> [Exercise]
Scan the records below. Copy every line in which the word "computer" appears.

Records contained in a dataset
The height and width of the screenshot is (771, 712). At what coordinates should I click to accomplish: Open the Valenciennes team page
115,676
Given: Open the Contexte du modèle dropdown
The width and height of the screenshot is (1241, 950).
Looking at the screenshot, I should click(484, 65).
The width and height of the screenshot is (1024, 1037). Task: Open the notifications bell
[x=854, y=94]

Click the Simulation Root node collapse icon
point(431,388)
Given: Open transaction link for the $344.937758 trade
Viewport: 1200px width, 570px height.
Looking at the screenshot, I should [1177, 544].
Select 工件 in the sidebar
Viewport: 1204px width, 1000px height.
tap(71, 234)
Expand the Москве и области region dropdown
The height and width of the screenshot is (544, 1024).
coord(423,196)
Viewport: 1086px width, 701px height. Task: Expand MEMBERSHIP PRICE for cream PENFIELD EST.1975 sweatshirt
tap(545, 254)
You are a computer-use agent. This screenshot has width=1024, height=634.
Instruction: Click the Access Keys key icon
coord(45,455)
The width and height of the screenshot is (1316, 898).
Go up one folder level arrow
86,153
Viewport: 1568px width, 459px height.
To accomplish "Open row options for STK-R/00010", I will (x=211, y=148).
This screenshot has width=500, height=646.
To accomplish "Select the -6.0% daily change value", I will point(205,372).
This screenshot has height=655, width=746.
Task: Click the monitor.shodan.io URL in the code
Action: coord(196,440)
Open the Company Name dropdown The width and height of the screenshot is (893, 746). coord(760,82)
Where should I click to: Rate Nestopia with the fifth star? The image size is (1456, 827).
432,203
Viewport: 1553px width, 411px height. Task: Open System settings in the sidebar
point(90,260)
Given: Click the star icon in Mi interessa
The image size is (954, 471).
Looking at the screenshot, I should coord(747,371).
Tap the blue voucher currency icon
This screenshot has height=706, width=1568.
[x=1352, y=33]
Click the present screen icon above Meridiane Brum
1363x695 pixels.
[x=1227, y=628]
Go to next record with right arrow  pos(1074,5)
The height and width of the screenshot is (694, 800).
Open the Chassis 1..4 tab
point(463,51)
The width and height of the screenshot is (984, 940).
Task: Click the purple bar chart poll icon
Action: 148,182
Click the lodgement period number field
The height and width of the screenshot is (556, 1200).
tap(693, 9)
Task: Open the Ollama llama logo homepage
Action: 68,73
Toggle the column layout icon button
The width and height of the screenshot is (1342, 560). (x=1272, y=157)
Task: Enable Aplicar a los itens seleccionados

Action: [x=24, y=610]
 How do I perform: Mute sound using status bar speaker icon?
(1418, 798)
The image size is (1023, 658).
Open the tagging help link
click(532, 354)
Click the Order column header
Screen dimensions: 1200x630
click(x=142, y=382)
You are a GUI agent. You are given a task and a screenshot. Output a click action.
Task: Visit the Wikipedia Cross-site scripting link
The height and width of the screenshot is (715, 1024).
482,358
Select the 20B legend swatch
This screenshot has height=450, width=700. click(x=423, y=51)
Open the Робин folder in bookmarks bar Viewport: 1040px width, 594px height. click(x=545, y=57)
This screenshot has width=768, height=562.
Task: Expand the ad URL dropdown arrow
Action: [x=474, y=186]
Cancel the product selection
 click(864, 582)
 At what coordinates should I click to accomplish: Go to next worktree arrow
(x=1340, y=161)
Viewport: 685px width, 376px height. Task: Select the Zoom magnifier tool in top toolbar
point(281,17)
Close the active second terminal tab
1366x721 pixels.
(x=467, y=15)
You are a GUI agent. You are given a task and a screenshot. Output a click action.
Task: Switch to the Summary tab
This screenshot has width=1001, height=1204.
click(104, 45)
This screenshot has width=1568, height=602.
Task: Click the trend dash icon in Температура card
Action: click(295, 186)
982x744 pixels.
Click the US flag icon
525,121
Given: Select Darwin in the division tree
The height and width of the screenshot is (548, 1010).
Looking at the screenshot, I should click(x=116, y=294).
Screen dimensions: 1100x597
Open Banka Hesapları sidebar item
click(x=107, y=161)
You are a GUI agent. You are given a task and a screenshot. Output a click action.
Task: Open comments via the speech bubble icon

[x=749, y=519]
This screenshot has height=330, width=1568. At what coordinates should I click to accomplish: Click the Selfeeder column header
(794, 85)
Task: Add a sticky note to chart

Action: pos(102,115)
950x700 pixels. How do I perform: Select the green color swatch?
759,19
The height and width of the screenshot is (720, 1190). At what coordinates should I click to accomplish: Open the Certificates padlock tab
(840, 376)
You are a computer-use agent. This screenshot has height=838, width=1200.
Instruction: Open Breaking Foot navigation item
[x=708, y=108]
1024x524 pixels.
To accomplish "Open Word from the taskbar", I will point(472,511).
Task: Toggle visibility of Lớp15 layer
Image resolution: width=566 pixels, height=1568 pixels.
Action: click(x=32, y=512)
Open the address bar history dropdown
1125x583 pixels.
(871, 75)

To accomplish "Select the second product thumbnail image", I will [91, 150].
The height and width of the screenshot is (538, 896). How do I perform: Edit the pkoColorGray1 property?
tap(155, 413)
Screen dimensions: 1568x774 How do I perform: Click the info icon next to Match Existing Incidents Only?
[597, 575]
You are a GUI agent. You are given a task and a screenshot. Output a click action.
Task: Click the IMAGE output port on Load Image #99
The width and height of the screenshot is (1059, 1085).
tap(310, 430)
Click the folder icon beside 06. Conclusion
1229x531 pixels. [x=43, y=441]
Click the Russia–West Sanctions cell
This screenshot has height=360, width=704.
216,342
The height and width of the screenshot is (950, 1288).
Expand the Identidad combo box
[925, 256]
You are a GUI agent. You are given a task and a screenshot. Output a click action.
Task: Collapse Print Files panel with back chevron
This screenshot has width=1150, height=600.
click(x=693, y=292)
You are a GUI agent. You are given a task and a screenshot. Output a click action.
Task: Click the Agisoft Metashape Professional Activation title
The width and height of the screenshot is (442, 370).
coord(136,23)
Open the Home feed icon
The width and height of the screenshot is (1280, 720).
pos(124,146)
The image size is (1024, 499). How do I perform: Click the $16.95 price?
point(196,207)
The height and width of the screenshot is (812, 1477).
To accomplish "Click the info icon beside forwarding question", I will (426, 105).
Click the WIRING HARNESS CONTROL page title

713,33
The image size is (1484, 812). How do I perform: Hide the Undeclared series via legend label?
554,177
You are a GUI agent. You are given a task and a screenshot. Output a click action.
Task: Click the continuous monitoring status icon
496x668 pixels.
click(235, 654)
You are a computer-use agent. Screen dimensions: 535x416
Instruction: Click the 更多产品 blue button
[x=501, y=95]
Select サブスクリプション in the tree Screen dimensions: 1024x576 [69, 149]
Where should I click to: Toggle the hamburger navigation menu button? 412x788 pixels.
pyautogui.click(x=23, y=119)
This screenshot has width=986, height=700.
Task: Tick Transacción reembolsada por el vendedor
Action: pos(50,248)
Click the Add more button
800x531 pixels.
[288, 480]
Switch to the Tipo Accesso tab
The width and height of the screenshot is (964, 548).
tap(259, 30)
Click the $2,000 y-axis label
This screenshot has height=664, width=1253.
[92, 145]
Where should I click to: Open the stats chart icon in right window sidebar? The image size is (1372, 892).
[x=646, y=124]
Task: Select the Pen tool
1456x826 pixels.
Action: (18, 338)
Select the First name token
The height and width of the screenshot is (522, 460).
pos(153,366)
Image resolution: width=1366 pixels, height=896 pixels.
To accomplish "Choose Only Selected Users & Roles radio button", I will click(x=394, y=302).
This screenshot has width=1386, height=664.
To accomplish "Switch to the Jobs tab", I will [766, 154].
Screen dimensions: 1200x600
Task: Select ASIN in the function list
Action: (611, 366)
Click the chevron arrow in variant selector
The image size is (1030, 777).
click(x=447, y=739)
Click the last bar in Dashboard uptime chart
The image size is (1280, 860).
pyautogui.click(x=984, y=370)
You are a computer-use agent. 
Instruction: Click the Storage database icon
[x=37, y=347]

> [Your response]
You are a computer-use agent. This screenshot has width=1024, height=634.
You are a computer-use agent. This screenshot has height=838, width=1200.
You are a computer-use agent. Screen dimensions: 535x416
You are a computer-use agent. 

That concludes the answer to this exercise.